= Comparison of karate styles =

The table contains a comparison of the different karate styles. Some of the distinguishing features are listed, such as lineage, general form of stances, the balance of hard and soft techniques, and the number and names of kata forms.

==Background==
The 4 major karate styles developed in Okinawa are Gōjū-ryū, Shorin-ryu, Uechi-ryu, and Wado-ryū; many other styles of Karate are derived from these four. Shorin-ryu has origins in the Shuri-Te and Tomari-Te styles from Okinawa, which were influenced by Shaolin kung fu from northern China; "Shorin" is the Japanese reading of the name "Shaolin". Gōjū-ryū has origins in Okinawan Naha-Te, which was influenced by southern Chinese martial arts. Uechi-ryu is also derived from southern Chinese styles, as its founder studied in Fujian province. Wado-ryu combines elements of Shorin-ryu with Shindō Yōshin-ryū jujitsu.

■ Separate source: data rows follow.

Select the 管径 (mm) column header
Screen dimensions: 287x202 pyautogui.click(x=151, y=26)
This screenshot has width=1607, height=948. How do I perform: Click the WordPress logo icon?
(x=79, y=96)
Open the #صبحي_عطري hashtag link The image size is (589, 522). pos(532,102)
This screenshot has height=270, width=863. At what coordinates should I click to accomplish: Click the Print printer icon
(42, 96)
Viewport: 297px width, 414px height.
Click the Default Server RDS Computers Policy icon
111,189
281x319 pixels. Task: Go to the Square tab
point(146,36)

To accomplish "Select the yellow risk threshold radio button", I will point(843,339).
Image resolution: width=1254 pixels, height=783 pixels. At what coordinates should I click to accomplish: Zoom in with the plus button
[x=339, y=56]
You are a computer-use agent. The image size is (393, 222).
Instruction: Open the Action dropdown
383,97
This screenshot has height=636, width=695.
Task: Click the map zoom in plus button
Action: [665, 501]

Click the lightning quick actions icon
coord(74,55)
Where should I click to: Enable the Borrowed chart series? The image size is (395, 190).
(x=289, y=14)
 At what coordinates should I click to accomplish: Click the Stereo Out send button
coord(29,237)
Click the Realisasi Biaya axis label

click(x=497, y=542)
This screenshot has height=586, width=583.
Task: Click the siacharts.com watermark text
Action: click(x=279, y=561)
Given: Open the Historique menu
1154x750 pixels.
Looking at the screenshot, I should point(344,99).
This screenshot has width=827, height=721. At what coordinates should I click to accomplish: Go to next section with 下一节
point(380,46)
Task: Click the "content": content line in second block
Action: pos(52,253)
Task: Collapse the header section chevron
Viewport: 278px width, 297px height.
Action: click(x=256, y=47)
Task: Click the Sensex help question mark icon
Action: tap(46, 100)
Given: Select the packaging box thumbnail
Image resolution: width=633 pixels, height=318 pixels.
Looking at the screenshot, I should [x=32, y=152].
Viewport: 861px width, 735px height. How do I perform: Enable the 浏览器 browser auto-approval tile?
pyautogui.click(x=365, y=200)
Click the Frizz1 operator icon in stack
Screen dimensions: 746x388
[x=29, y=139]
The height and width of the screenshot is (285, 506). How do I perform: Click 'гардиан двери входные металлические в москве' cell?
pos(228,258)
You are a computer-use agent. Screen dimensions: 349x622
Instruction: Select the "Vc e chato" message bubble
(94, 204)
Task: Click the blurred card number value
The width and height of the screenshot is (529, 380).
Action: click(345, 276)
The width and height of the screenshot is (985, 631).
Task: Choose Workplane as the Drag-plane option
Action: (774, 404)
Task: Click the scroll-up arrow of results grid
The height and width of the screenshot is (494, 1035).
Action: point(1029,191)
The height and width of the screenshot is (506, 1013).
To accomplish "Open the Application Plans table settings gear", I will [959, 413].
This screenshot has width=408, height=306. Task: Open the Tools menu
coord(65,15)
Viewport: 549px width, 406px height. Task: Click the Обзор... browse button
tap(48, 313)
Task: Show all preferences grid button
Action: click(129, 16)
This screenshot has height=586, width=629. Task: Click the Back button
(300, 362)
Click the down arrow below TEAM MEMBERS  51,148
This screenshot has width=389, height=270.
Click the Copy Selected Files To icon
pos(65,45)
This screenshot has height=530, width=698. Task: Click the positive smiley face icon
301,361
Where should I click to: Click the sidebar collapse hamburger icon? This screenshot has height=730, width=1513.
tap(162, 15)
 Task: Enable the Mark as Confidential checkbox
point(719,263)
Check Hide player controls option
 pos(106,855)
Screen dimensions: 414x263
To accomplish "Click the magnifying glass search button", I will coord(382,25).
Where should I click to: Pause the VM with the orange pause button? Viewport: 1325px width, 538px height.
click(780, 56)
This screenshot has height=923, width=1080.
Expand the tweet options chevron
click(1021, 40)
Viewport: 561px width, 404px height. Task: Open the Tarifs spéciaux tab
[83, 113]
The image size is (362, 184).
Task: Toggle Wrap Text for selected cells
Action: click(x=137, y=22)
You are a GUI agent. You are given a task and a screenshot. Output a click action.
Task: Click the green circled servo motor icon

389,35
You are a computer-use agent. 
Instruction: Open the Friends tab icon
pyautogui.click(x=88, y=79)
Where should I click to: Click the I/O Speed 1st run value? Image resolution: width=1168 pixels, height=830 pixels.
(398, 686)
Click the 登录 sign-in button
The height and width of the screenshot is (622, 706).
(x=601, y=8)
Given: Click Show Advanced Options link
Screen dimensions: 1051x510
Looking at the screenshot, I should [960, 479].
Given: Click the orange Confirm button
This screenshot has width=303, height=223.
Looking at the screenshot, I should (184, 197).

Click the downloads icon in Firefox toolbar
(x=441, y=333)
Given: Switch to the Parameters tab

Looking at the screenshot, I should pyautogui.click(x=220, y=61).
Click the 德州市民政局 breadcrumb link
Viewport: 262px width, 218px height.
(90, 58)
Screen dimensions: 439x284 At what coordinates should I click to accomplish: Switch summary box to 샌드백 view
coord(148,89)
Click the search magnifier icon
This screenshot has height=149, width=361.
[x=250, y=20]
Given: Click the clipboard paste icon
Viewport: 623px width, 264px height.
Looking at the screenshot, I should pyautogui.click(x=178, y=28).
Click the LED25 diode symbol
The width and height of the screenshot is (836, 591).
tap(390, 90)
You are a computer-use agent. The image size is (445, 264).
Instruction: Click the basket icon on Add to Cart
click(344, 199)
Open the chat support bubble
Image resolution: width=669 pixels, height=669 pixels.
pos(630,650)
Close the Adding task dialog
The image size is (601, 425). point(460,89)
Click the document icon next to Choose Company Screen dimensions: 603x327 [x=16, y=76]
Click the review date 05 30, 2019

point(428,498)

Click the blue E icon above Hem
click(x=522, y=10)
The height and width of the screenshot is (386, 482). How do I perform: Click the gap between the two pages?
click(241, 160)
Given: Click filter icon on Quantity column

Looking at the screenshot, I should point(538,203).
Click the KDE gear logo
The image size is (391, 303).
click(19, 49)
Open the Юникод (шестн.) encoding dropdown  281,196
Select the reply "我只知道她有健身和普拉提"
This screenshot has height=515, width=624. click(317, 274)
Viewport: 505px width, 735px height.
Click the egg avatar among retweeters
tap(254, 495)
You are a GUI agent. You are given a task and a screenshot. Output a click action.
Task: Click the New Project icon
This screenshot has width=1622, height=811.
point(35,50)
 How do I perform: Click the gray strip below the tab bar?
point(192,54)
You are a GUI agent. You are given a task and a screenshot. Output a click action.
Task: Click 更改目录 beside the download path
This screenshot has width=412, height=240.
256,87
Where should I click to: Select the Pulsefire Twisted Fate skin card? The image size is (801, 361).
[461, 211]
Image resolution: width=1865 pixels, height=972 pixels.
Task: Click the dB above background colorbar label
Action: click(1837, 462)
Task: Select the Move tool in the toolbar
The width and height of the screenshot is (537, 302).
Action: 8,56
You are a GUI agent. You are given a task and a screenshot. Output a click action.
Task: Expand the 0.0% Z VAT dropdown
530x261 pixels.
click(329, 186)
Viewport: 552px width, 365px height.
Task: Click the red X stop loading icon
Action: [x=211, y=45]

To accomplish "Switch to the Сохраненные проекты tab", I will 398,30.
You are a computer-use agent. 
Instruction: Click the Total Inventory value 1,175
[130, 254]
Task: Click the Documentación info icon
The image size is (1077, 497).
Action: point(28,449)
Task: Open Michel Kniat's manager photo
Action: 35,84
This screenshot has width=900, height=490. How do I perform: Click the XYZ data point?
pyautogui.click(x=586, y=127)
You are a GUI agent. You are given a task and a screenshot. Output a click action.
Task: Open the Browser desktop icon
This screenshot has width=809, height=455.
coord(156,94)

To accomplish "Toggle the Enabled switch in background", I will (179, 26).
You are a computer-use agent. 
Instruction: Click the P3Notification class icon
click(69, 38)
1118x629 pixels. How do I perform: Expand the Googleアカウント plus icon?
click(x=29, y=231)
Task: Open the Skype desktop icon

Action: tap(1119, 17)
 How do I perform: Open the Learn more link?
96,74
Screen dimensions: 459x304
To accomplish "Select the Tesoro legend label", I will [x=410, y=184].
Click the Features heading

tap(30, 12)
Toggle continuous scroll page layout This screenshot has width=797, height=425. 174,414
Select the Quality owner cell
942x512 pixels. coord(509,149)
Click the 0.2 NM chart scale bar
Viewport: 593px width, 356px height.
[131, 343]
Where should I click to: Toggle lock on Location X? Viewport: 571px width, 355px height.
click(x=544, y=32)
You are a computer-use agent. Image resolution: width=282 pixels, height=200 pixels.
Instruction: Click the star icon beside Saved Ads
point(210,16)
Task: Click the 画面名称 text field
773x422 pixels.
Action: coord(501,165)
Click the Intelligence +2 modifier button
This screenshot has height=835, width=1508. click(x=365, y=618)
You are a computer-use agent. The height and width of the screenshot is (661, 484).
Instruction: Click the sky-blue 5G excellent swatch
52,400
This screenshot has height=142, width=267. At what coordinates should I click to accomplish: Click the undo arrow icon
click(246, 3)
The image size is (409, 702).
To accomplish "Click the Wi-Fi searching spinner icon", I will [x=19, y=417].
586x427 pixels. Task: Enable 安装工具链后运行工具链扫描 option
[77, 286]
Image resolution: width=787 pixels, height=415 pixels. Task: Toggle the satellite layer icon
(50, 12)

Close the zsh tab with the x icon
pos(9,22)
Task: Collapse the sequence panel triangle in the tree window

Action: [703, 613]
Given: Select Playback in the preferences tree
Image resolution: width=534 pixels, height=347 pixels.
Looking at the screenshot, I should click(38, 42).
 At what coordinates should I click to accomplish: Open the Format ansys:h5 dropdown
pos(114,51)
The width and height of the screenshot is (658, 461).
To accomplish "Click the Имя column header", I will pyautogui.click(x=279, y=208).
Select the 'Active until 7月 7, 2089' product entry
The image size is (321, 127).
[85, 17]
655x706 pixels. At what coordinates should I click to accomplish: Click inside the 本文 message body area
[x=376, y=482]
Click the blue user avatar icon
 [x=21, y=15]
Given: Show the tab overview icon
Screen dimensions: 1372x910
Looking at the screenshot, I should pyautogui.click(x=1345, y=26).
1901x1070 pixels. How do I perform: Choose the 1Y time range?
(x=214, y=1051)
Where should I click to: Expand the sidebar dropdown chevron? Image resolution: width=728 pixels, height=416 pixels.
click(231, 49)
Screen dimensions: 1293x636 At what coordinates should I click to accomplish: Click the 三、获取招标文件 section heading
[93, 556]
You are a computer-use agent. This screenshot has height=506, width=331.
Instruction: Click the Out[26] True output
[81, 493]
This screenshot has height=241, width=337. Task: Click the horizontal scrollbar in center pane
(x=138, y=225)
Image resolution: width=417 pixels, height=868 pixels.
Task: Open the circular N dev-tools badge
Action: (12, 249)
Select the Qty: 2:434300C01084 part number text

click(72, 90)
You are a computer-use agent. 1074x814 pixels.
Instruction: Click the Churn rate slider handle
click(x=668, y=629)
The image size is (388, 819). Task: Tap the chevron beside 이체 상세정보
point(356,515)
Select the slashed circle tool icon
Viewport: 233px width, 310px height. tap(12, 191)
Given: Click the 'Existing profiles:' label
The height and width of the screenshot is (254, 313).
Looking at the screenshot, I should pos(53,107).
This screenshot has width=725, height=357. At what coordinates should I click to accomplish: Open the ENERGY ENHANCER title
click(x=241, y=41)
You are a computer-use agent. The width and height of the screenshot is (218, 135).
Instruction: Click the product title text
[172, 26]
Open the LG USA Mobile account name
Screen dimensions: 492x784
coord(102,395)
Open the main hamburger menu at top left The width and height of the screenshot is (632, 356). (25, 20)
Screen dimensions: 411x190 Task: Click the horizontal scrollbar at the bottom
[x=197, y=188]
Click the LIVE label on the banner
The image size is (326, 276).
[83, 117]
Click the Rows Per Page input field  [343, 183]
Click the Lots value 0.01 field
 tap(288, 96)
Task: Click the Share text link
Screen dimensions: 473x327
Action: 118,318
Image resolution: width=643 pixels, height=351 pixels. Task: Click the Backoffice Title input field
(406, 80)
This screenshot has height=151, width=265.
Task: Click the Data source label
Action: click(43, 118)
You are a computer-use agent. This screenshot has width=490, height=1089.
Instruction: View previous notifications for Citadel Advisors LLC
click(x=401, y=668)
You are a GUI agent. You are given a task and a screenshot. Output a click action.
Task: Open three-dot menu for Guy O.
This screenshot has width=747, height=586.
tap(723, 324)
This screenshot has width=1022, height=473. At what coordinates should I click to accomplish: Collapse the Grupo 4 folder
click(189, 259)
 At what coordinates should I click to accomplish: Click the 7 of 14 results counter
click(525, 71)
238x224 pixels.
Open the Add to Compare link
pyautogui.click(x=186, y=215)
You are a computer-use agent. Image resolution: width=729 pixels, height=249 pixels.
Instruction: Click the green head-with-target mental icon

The Japan Karate Federation in mainland Japan sanctions four styles: Goju-ryu; Wado-ryu; Shotokan, a version of Shorin-ryu which emphasizes long, deep stances and powerful long range techniques; and Shito-ryu, which draws on both Shorin-ryu and Goju-ryu for its expansive syllabus.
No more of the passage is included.